*** Opening of Source records ***

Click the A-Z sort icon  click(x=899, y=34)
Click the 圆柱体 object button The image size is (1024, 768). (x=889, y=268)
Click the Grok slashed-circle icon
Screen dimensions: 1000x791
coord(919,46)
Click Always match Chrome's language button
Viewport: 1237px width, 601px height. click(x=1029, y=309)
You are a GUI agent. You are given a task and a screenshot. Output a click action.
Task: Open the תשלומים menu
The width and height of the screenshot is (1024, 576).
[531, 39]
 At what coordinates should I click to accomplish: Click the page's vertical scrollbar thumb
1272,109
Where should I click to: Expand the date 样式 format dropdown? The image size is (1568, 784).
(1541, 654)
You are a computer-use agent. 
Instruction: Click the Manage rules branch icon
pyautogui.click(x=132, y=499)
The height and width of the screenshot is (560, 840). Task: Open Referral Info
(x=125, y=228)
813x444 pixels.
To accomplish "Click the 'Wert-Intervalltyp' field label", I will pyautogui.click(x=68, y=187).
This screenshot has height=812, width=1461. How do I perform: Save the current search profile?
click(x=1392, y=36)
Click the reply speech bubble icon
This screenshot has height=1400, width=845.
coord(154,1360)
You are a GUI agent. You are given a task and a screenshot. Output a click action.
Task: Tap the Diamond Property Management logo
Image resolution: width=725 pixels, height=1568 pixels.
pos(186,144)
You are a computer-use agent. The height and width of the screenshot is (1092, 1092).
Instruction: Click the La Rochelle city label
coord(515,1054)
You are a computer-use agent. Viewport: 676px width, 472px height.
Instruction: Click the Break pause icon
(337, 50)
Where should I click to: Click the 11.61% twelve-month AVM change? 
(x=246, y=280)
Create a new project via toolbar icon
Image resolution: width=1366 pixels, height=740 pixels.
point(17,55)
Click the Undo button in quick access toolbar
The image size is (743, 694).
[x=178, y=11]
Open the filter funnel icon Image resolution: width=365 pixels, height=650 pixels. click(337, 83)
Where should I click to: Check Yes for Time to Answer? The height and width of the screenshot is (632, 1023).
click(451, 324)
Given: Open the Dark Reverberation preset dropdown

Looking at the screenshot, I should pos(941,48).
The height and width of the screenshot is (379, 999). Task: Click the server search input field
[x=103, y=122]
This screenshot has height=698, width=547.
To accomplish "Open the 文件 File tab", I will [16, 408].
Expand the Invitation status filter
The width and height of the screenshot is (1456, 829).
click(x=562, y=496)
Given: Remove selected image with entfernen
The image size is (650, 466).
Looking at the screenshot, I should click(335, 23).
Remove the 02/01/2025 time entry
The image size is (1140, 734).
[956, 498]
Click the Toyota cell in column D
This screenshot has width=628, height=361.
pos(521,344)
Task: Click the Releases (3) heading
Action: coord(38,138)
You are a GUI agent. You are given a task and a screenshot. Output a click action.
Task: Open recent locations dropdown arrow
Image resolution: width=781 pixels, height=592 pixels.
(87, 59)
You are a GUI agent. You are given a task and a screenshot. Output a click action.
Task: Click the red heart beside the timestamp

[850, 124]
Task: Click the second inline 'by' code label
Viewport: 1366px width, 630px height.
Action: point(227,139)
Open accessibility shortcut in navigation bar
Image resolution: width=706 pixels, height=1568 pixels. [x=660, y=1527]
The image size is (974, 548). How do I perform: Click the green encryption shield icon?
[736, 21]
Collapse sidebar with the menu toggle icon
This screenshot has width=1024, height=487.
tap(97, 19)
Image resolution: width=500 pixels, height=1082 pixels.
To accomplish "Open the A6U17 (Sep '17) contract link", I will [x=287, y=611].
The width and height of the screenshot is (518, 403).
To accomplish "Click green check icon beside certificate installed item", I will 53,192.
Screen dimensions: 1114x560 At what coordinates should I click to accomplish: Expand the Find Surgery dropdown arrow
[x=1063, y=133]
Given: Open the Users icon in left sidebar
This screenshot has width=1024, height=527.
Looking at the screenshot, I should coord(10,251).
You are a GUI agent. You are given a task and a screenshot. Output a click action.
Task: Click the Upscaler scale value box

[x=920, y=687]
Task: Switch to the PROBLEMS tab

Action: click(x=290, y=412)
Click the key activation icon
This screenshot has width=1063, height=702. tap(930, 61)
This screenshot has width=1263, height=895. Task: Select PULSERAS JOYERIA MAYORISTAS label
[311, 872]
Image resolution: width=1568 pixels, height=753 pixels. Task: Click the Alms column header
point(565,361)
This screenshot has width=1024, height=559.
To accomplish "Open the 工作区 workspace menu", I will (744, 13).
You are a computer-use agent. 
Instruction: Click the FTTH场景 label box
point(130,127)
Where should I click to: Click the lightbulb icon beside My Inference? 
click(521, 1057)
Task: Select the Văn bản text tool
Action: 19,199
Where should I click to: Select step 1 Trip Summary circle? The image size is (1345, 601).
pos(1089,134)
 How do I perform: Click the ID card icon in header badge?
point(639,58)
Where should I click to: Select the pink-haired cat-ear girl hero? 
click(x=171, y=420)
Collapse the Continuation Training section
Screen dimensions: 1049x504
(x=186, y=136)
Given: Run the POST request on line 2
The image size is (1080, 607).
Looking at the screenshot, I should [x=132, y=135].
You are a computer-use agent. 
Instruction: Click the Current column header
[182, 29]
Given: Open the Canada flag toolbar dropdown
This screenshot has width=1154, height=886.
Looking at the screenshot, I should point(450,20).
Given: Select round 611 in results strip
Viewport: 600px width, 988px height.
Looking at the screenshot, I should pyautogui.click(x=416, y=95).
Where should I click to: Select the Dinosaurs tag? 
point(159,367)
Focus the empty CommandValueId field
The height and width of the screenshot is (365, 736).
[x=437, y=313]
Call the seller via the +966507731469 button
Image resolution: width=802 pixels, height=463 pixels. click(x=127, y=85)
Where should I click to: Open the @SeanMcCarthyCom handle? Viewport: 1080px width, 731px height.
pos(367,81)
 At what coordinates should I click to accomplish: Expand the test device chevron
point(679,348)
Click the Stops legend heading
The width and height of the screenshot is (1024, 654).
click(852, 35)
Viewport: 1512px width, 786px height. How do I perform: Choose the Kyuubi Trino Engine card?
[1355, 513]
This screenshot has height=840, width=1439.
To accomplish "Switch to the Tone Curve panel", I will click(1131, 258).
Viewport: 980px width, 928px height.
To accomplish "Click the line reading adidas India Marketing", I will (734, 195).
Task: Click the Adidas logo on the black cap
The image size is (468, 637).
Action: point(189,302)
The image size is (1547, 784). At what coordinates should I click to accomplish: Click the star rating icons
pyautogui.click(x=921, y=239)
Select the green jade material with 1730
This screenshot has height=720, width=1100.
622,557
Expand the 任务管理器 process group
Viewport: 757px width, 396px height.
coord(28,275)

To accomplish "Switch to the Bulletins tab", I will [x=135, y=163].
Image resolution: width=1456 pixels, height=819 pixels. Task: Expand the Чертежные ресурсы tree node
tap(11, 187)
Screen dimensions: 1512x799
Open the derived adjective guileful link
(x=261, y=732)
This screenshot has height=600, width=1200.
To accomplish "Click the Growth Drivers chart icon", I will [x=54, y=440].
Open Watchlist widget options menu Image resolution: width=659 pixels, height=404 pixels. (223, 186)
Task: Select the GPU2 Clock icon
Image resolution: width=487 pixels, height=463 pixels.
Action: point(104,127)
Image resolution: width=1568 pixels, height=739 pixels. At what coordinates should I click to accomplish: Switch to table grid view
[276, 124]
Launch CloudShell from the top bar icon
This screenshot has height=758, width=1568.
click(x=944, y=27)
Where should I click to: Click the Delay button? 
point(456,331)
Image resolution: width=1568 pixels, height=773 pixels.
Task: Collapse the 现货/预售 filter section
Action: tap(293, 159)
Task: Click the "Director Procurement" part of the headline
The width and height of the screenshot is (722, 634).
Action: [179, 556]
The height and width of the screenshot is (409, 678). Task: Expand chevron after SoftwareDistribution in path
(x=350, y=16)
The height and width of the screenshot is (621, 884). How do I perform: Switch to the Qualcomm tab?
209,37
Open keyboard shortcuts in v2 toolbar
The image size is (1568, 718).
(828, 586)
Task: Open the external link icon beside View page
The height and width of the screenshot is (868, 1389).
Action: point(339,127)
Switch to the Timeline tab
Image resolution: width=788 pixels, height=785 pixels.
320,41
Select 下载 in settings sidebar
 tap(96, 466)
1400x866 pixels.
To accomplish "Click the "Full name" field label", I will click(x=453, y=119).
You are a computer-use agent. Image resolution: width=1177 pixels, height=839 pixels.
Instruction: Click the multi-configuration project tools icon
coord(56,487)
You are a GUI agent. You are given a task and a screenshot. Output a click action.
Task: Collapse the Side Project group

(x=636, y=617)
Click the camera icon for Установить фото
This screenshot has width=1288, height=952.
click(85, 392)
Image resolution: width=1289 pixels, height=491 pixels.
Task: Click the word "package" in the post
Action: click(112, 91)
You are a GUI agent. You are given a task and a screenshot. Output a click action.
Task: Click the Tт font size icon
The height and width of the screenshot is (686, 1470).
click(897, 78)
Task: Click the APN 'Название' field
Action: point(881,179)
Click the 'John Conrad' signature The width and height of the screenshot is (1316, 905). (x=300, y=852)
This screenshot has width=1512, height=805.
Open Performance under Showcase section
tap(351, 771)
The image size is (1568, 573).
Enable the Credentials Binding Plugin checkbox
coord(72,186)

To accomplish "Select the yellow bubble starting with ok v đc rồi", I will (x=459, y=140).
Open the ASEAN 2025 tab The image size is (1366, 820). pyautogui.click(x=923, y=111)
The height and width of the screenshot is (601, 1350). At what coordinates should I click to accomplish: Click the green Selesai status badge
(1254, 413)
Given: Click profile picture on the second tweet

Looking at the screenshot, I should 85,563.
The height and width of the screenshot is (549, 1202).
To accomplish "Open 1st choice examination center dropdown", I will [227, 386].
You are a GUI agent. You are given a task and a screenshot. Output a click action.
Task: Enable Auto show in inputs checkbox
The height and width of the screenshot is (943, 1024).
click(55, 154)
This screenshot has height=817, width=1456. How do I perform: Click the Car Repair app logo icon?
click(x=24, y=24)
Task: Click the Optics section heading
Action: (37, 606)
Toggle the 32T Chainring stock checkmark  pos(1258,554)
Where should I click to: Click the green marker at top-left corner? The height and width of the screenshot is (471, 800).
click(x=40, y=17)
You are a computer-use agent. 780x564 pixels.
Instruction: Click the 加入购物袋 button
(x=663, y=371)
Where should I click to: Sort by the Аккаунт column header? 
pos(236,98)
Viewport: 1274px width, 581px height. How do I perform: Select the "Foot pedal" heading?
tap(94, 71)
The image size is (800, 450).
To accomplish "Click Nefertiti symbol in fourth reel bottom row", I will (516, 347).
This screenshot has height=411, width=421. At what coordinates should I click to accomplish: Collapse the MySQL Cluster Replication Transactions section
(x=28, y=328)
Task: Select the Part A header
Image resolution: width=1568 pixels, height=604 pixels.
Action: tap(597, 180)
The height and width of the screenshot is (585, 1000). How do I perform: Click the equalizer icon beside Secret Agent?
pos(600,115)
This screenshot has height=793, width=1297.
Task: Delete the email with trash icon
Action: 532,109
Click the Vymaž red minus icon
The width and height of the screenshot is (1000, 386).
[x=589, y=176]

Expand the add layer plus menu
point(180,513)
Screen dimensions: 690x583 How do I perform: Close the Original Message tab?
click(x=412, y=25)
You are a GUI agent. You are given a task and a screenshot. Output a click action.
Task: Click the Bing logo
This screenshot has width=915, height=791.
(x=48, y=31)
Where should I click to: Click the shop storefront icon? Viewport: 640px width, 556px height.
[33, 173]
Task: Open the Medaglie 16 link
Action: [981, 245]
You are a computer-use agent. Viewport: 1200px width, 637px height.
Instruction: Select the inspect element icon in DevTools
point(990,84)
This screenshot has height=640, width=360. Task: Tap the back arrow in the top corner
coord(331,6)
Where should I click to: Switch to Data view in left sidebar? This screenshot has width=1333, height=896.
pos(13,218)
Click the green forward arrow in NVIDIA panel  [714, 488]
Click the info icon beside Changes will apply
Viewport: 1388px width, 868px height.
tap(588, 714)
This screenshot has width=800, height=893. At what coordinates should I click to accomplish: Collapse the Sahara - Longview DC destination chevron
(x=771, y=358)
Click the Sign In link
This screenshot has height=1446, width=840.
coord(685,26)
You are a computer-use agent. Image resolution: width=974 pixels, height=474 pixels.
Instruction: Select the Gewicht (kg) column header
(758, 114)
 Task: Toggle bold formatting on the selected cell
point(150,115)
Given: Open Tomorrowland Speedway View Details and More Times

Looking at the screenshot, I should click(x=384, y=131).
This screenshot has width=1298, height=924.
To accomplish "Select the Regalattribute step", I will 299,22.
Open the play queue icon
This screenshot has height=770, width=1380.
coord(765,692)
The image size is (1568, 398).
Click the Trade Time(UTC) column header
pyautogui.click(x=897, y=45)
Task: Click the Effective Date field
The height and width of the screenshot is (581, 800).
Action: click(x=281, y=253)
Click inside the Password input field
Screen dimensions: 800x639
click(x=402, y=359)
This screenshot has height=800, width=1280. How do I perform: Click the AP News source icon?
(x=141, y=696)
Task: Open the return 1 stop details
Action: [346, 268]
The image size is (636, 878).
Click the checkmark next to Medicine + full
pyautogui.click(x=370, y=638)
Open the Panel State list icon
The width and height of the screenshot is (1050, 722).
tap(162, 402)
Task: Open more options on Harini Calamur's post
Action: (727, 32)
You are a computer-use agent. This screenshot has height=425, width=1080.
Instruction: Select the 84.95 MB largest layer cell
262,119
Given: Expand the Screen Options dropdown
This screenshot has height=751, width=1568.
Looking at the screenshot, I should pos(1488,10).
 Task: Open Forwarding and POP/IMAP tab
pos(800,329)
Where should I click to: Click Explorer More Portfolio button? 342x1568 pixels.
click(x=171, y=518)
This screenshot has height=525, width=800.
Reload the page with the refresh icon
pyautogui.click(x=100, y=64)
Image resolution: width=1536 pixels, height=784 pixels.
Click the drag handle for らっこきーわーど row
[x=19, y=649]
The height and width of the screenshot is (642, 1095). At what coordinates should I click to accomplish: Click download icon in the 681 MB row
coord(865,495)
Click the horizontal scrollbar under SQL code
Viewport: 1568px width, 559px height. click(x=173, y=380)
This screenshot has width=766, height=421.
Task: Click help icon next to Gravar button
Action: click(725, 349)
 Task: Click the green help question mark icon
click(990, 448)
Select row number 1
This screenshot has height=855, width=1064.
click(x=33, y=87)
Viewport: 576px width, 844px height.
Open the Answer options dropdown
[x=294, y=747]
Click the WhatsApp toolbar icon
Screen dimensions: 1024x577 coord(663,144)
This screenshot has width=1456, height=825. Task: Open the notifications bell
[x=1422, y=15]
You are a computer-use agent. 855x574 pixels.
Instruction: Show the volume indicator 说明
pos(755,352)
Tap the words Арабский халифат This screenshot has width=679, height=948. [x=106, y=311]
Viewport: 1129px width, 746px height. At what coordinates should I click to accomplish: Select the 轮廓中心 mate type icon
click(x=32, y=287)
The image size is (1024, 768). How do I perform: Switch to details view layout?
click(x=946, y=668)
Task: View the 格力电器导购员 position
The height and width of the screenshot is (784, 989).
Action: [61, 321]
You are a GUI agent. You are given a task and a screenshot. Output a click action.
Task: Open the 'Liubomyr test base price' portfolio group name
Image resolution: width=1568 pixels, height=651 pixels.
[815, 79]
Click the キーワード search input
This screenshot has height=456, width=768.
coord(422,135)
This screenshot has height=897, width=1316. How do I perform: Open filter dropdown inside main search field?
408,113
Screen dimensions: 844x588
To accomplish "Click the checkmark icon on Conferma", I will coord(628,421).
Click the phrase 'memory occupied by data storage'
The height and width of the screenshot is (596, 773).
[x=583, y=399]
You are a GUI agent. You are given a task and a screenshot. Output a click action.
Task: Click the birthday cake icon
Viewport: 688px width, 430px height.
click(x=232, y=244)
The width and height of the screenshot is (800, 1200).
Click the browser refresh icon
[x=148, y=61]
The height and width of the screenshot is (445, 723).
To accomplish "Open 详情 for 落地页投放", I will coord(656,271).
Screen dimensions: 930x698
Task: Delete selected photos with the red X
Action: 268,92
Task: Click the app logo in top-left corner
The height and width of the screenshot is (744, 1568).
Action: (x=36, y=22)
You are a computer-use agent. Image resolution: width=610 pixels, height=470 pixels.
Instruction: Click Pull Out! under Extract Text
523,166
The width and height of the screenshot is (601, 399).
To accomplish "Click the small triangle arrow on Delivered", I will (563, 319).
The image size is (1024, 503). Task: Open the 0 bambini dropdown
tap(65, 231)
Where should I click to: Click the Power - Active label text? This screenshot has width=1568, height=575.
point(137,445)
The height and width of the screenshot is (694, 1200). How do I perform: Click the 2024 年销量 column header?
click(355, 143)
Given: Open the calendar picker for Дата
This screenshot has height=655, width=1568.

*** Close of Source records ***

### Aim of the exercise
Once you reach the line with "Viewport: 1274px width, 581px" in the data above, copy it and every line after it exactly, up to and including the line with "Click the Vymaž red minus icon".

### Answer to this exercise
Viewport: 1274px width, 581px height. How do I perform: Select the "Foot pedal" heading?
tap(94, 71)
The image size is (800, 450).
To accomplish "Click Nefertiti symbol in fourth reel bottom row", I will (516, 347).
This screenshot has height=411, width=421. At what coordinates should I click to accomplish: Collapse the MySQL Cluster Replication Transactions section
(x=28, y=328)
Task: Select the Part A header
Image resolution: width=1568 pixels, height=604 pixels.
Action: tap(597, 180)
The height and width of the screenshot is (585, 1000). How do I perform: Click the equalizer icon beside Secret Agent?
pos(600,115)
This screenshot has height=793, width=1297.
Task: Delete the email with trash icon
Action: 532,109
Click the Vymaž red minus icon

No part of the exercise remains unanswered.